Proof that Omani economy is doing well nowadays entails registering budgetary surplus, sizable economic growth rate and solid credit rating.
In details, officials prepared the budget for fiscal year 2012 with a shortage of $3.1 billion (Dh11.4 billion) on the back of expenditures and revenues of $26 billion and $22.9 billion, respectively. However, judged by performance of the first half, most likely the fiscal year would end with a resounding surplus.
Official data put revenues for the half of 2012 at $19.1 billion up from $14.1 billion for the corresponding period in 2011. Concurrently, total expenditures stood at nearly $20 billion almost double the amount for the first six months of 2011.
A key reason behind the sharp rise in income relates to oil income, as authorities used an average rate of $75 per barrel in preparing the budget, considerably below prevailing market prices. Conservative Oman is noted for assuming relatively low oil prices as a conscious policy choice. It is believed that actual petroleum income grew by nearly a quarter versus the projected figure during the period.
Happily, the strategy of strengthening oil production is taking place against the backdrop of steady oil prices the international market. According to the June 2012 issue of BP Statistical Review of World Energy, the sultanate’s oil production amounted to 715,000 barrels per day (bpd) in 2007 only to increase to 891,000 bpd in 2011.
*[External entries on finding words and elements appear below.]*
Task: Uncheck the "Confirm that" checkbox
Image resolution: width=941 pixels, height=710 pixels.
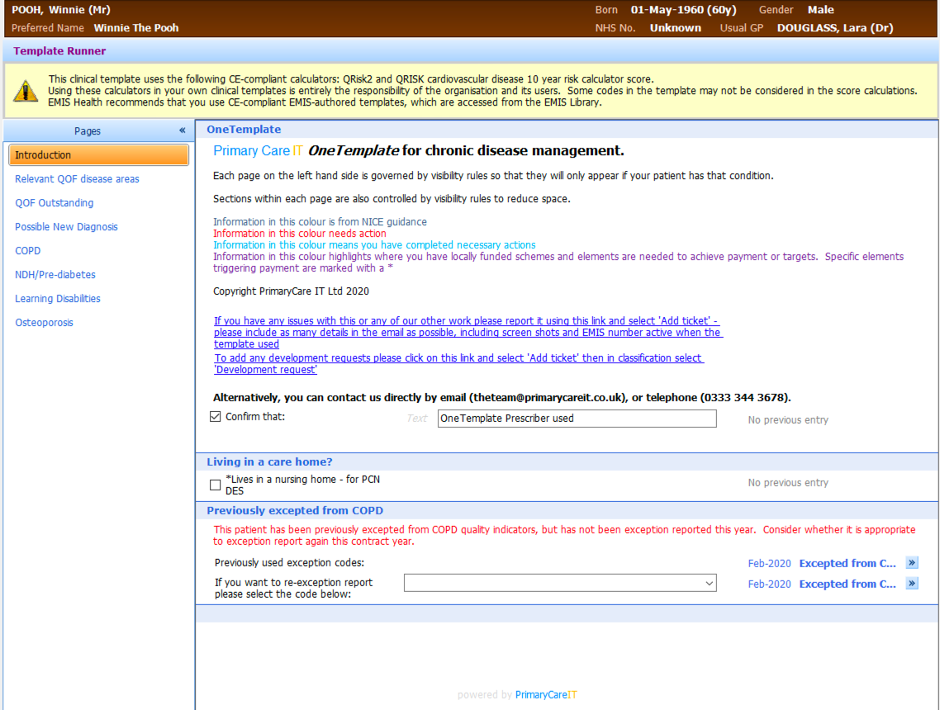Action: (x=214, y=416)
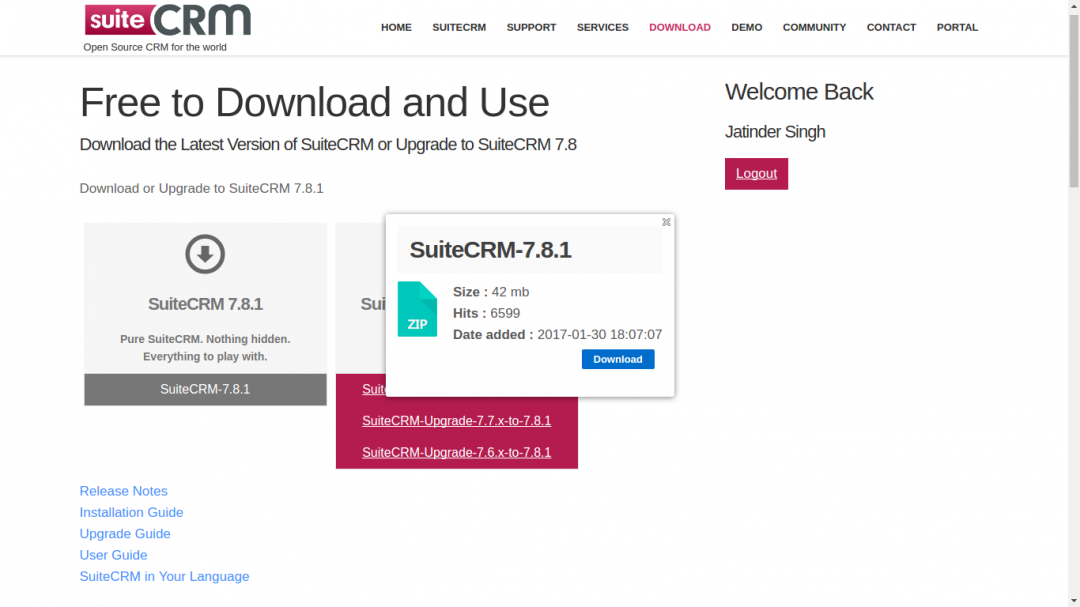The height and width of the screenshot is (607, 1080).
Task: Close the SuiteCRM-7.8.1 popup
Action: (666, 222)
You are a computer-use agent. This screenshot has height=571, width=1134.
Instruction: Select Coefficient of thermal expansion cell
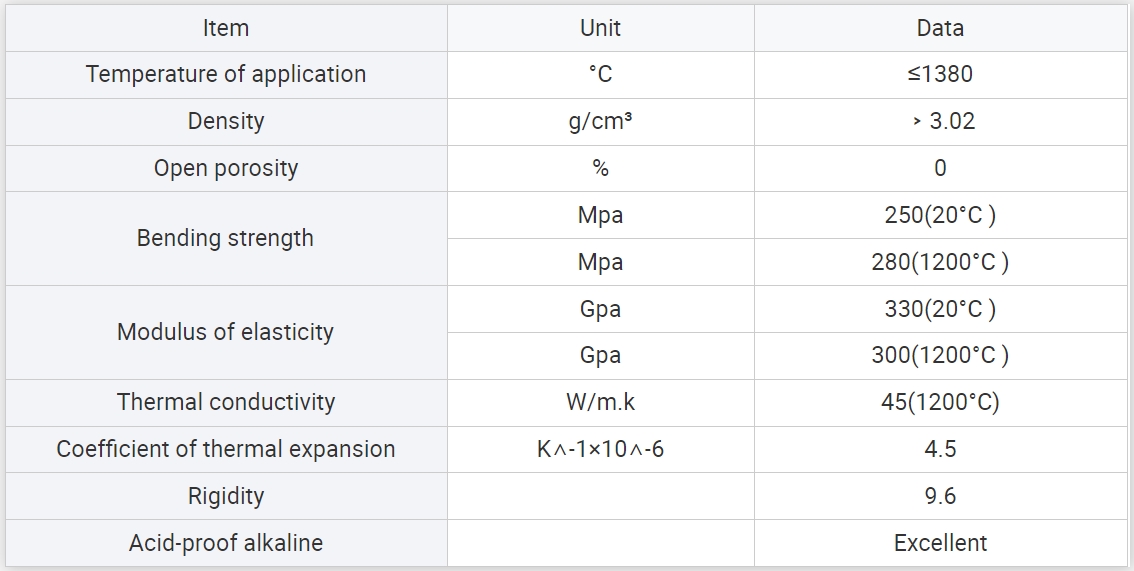[226, 450]
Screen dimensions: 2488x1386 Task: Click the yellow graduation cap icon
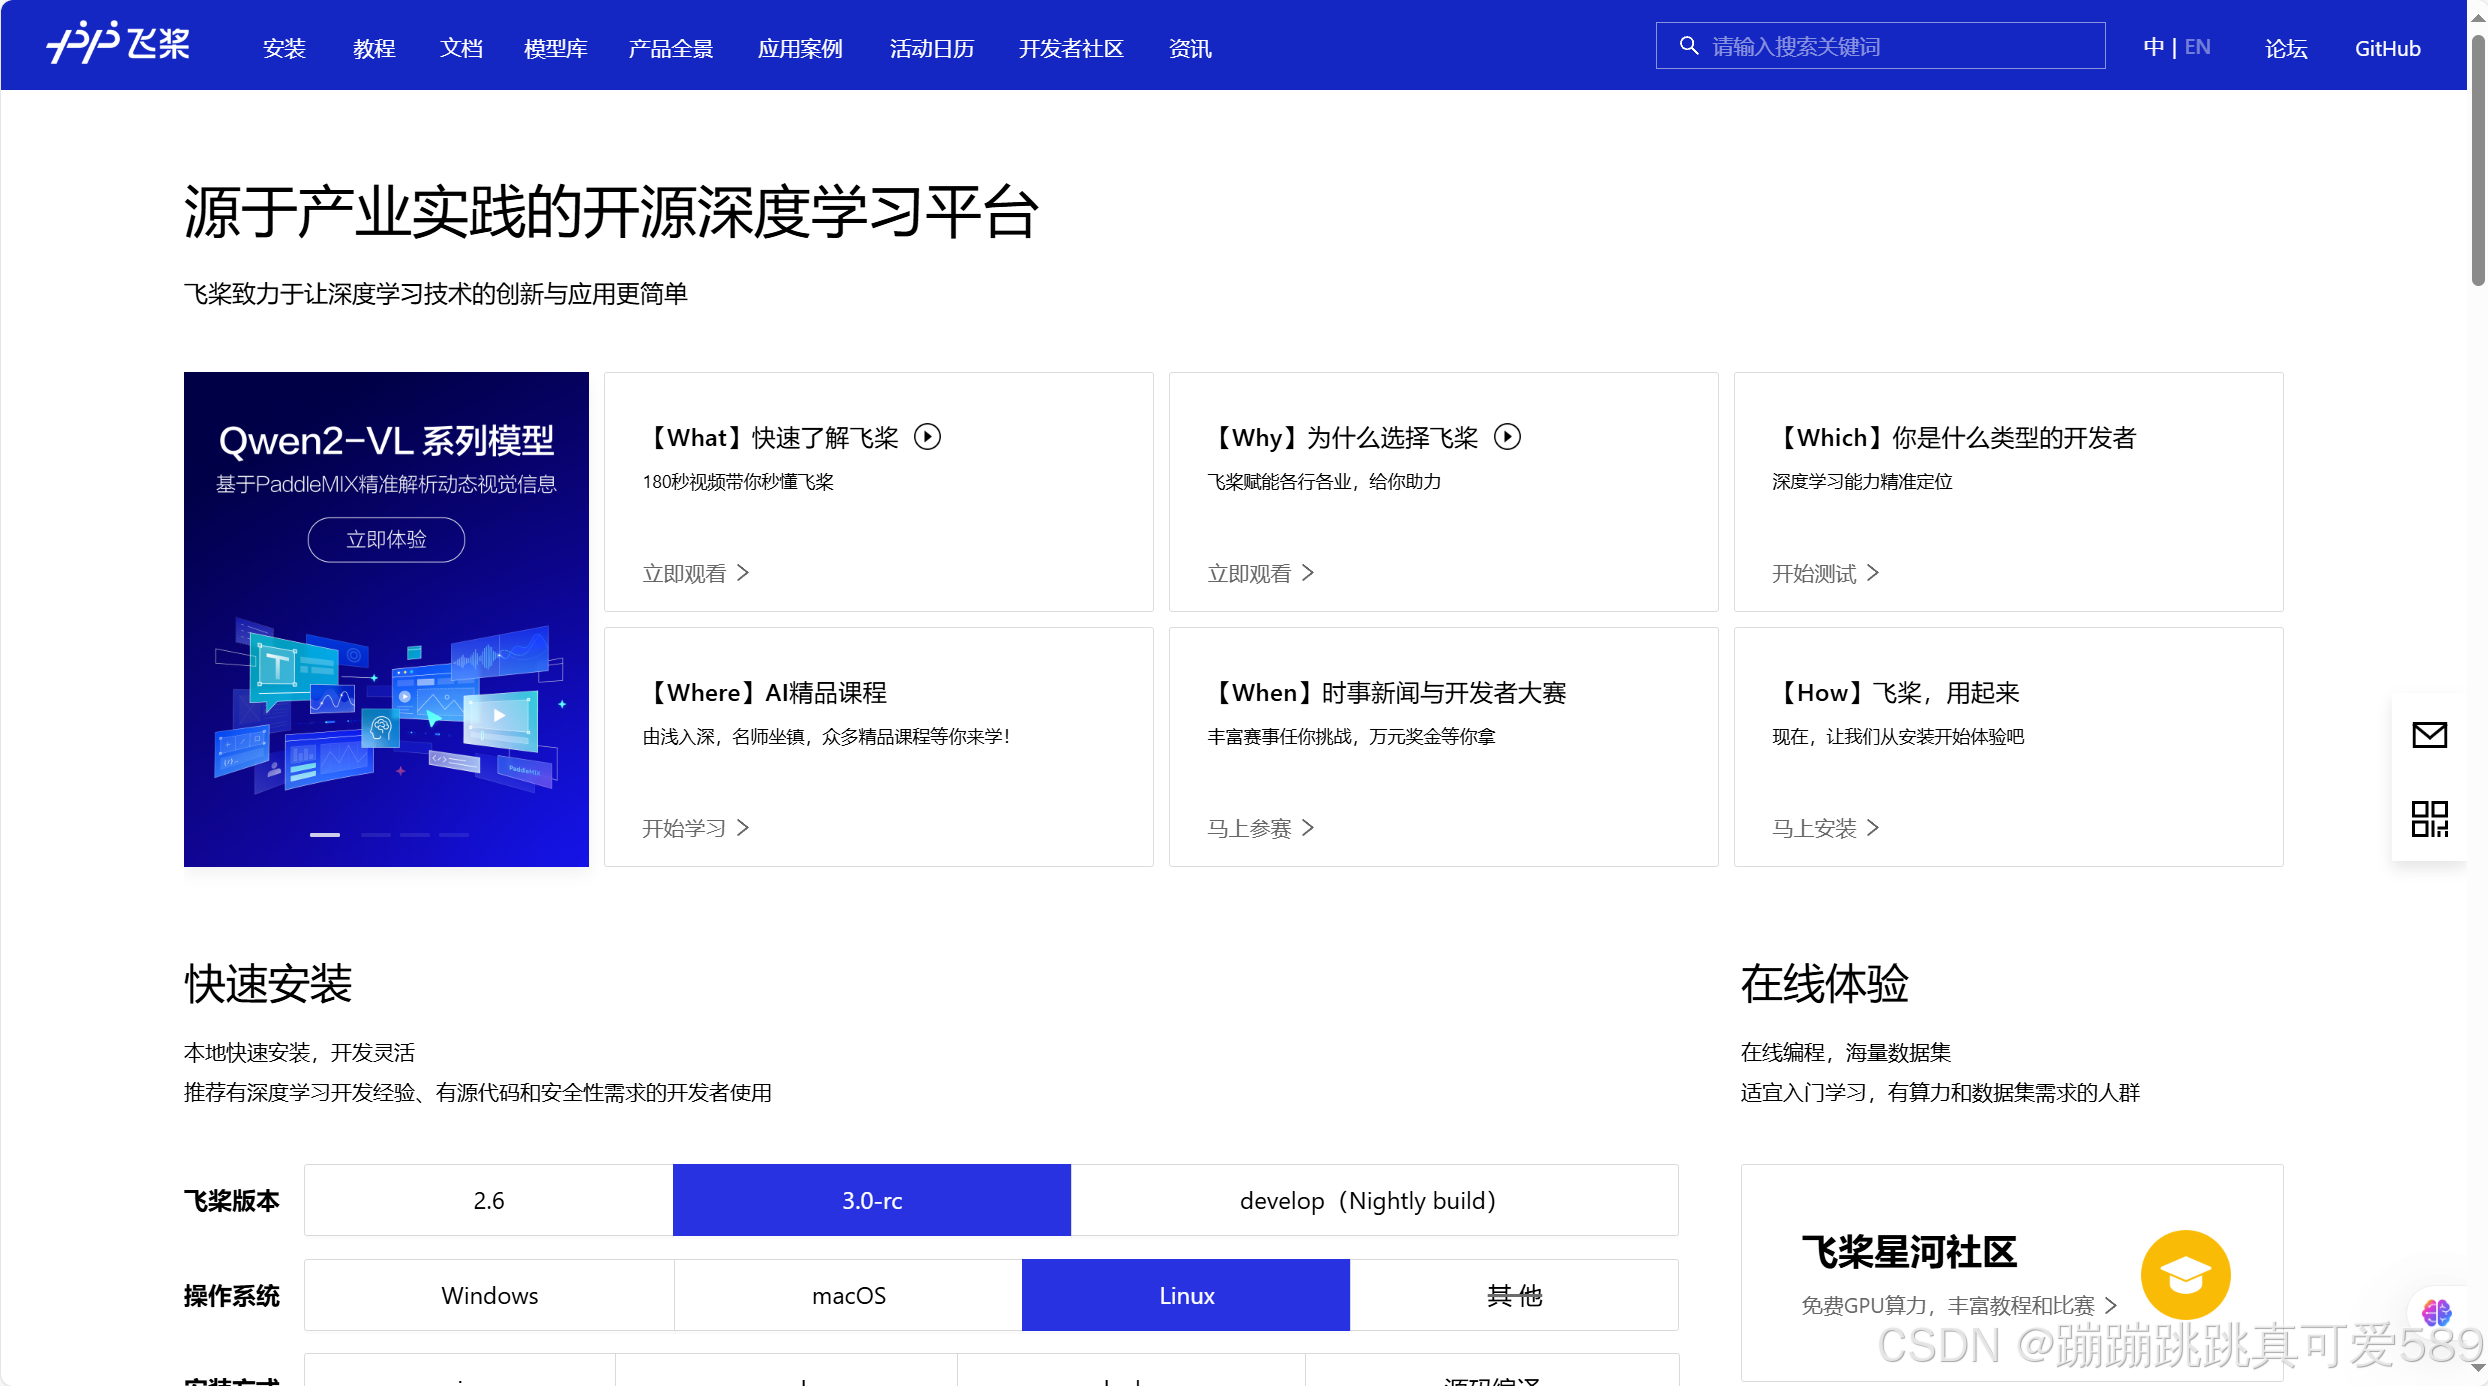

The performance partly reflects progress of output at Mukhaizna oil field. Looking back, Occidental of the US and its partners won a concession back in 2005 to develop the field after committing themselves to invest some $2 billion, as part of efforts to increase Mukhaizna’s production to 150,000 bpd.
Oil income is significant by virtue of contributing around two thirds of treasury revenues. Wrongly, well-being of the sultanate’s economy partly depends on developments within the oil market. Oman is not a member of the Organisation of Petroleum Exporting Countries (Opec), reflecting an-age old desire of maintaining independent economic choices.
Not surprisingly, credit rating agencies seem pleased with improved economic conditions in Oman. In July, Standard & Poor’s Investment Services reversed its outlook for the sultanate from negative to positive on the back of political reforms and economic measures designed to meet popular demands. Earlier, another credit rating agency, Moody’s, reaffirmed A1 or an investment grade to Oman, for both foreign and local government bonds, with a stable outlook.
In response to recent socio-economic events, authorities decided to spend a notable $2.6 billion on numerous projects and initiatives. Adopted measures included creating some 40,000 jobs in governmental establishments, which are popular with locals, allocating financial support for job seekers and increasing pension amounts.
Not surprisingly, recently released statistics suggest nominal gross domestic product (GDP) growing by nearly 19 per cent in the first quarter of 2012, certainly an extraordinary performance, thanks chiefly to rising value of the petroleum sector. By one account, Oman stands the chance for winning the title of the fastest growing GDP in the region by 2013 on the back of steady spending and serious efforts to address outstanding socio-economic challenges.
Clearly, the country’s leadership has shown appreciation for popular demands and made some right choices, in turn supported by steady oil income, and now reaping the fruits.